The ART of SAFe: September 2016

In recent months, there has been considerable public critique of the SAFe interpretation of Cost of Delay. This culminated recently in Josh Arnold’s June blog post suggesting improvements. As the author of the simulation most broadly used to teach the SAFe interpretation (SAFe City) and the veteran of having introduced it to perhaps more implementations than most in the SAFe world, I thought I’d weigh in.

What’s the debate?

At heart, the debate is hinges on whether you drive straight to “fully quantified Cost of Delay” or adopt SAFe’s approach of using a proxy as a stepping stone. The debate then digs deeper by questioning the validity of the SAFe proxy.

What is full quantification as opposed to proxy COD?

By “fully quantified”, we refer to a situation where the Cost of Delay (COD) has been defined as “$x/period” (eg $80K/week). A proxied approach establishes no formal “value/period”, but tends to produce an outcome whereby we can establish the approximate ratio of Cost of Delay between two options (eg Option A has twice the cost of delay of Option B) without actually quantifying it for either option.

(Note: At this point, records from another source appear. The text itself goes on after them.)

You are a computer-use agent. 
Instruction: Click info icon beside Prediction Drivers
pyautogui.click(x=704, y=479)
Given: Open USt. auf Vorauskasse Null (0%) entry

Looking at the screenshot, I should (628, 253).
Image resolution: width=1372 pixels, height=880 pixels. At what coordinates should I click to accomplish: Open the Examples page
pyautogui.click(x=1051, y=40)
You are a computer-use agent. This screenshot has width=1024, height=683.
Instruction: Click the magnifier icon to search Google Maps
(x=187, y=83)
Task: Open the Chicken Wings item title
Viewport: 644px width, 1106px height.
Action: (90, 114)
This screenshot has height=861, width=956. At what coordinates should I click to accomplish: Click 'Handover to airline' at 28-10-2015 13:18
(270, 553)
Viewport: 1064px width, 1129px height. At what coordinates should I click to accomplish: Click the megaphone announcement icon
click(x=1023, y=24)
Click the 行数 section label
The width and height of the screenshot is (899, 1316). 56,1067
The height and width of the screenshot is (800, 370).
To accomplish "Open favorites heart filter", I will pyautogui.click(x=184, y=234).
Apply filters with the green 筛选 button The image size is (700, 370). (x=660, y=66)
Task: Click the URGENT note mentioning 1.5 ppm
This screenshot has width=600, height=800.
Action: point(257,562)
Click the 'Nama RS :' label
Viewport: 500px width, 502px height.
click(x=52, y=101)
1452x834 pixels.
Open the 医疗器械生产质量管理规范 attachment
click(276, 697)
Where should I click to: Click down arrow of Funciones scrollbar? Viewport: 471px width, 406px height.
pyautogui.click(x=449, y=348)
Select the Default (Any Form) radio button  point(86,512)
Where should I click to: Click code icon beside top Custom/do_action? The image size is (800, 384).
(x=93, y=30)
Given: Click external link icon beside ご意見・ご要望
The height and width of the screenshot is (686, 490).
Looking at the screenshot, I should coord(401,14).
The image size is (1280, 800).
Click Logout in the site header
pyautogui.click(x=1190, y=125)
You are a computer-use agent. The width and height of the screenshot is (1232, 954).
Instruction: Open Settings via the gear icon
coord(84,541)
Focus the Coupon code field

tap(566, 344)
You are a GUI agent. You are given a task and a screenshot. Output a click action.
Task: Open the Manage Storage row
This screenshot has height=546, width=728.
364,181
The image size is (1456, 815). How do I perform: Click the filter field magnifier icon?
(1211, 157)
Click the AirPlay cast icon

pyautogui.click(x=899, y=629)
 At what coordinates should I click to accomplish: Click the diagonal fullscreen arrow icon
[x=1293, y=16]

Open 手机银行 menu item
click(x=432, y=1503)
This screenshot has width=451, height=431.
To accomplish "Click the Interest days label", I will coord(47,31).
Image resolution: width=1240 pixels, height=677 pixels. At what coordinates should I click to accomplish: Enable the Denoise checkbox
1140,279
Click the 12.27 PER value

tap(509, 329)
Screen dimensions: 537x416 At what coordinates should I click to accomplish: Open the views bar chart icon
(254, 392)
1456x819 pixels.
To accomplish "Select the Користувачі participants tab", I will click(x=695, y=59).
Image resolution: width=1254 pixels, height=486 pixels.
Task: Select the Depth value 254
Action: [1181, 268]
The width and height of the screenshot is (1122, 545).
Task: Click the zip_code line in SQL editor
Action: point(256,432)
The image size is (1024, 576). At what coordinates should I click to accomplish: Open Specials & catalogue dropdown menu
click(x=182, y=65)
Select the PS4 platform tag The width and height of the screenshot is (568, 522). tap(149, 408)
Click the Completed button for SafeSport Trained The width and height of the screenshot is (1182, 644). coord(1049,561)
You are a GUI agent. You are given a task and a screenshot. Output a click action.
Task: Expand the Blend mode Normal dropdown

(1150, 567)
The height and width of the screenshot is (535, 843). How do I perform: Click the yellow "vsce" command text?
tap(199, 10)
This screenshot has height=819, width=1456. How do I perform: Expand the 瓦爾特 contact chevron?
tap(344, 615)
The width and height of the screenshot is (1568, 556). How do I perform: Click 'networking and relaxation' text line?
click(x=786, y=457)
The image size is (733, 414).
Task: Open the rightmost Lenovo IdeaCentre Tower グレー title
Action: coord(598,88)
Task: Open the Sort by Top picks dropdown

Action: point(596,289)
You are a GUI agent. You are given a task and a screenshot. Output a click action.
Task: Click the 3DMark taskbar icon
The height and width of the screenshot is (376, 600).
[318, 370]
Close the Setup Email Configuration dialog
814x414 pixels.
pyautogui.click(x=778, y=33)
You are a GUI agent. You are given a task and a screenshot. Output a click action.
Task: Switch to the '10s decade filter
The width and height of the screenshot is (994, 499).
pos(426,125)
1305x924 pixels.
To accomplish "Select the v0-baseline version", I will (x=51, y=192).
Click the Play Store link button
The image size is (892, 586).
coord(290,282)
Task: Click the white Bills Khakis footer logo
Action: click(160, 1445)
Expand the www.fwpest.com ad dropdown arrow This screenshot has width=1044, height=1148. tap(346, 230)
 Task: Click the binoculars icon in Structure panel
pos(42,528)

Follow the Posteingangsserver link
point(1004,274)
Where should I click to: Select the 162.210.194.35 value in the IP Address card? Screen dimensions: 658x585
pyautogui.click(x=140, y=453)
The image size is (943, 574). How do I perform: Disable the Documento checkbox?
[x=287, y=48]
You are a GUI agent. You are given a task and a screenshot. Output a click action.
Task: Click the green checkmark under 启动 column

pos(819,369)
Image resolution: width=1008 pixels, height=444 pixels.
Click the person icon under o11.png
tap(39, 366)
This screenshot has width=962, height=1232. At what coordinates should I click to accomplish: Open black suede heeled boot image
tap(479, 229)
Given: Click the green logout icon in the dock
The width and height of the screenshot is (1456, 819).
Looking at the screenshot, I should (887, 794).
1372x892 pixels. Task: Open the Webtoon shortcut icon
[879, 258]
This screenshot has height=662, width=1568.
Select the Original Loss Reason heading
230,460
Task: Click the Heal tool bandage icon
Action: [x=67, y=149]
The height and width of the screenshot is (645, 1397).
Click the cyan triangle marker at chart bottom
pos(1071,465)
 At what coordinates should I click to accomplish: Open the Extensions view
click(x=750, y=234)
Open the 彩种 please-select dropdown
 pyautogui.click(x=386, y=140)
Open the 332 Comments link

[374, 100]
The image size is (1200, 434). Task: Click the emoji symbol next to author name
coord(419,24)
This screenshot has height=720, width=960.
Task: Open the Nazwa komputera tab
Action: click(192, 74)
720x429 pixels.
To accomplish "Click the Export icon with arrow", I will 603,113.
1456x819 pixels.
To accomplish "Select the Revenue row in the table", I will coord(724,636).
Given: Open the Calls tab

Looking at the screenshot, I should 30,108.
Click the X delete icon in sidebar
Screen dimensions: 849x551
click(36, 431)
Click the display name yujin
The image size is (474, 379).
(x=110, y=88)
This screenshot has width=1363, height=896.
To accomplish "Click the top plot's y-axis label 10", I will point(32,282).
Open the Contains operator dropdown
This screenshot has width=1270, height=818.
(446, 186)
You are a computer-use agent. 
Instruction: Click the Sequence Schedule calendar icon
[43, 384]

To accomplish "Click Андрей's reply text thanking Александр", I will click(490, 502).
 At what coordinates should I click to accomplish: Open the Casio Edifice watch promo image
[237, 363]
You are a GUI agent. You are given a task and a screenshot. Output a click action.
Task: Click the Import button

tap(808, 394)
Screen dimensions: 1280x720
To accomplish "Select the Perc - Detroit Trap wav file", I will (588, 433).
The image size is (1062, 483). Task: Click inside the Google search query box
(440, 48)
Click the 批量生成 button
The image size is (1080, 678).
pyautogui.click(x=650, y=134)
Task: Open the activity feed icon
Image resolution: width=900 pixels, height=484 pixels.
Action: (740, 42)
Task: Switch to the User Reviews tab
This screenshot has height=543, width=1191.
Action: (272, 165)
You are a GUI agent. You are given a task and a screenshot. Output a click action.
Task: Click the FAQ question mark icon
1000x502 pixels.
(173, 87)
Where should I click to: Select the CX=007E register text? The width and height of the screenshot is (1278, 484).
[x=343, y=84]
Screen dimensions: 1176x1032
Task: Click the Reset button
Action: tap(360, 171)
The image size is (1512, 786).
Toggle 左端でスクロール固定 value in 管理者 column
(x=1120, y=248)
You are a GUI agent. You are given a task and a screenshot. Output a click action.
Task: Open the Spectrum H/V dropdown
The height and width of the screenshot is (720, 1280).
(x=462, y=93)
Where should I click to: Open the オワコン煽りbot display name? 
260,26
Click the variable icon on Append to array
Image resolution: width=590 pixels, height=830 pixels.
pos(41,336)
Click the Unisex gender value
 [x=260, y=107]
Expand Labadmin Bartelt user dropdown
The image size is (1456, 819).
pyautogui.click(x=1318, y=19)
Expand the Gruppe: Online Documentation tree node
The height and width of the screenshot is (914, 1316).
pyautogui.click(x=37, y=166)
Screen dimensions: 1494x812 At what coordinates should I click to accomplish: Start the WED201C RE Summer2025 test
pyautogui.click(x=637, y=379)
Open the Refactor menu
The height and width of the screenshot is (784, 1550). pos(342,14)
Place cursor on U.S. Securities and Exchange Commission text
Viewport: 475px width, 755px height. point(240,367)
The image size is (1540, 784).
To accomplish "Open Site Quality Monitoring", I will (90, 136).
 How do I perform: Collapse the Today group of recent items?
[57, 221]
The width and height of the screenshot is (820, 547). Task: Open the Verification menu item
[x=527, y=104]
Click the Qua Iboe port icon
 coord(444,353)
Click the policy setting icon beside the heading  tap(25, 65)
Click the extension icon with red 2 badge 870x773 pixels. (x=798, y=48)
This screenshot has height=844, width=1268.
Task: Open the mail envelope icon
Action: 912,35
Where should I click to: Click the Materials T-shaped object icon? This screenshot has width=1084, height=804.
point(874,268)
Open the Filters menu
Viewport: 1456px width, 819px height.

Where there’s smoke there’s fire

When the topic of Cost of Delay arises, it’s easy to get lost in intellectual debate. The reality is that the primary use is to apply it to prioritization to enable maximisation of economic outcomes from a fixed capacity – and a well-implemented proxy will get pretty close to the same results on this front as an attempt at full quantification. Both approaches seek to expose underlying assumptions and provide a model to assist in applying objective rationale to select between competing priorities.

After a workshop I held on it a few months ago one audience member came up to me to passionately argue about the theoretical flaws in the SAFe interpretation. My response was to ask how many organisations he had implemented it in – to which the answer was zero. At heart, full quantification is hard and many organisations don’t begin because the theory sounds good but the practical application seems too daunting. A proxy is far easier to get moving with, and likely to gradually lead towards full quantification anyway.

“The other thing to realize about our economic decisions is that we are trying to improve them, not to make them perfect. We want to make better economic choices than we make today, and today, this bar is set very low. We simply do not need perfect analysis” - Reinertsen

However, there’s no escaping the fact that there are applications of COD that cannot be achieved by using a proxy. Further, the SAFe proxy approach is not without its flaws.

What do we lose by not achieving full quantification?

Cost of Delay can be used for a lot more than prioritization. Key applications negated by a proxy include the following:

Economic formulae for optimum utilisation rates

Quantified COD allows us to calculate the economic impact of queues at key bottlenecks and establish an economic basis for the amount of slack to build in. In short, the hard maths behind why we might staff a particular specialist function to operate at 60-70% utilization in pursuit of flow efficiency.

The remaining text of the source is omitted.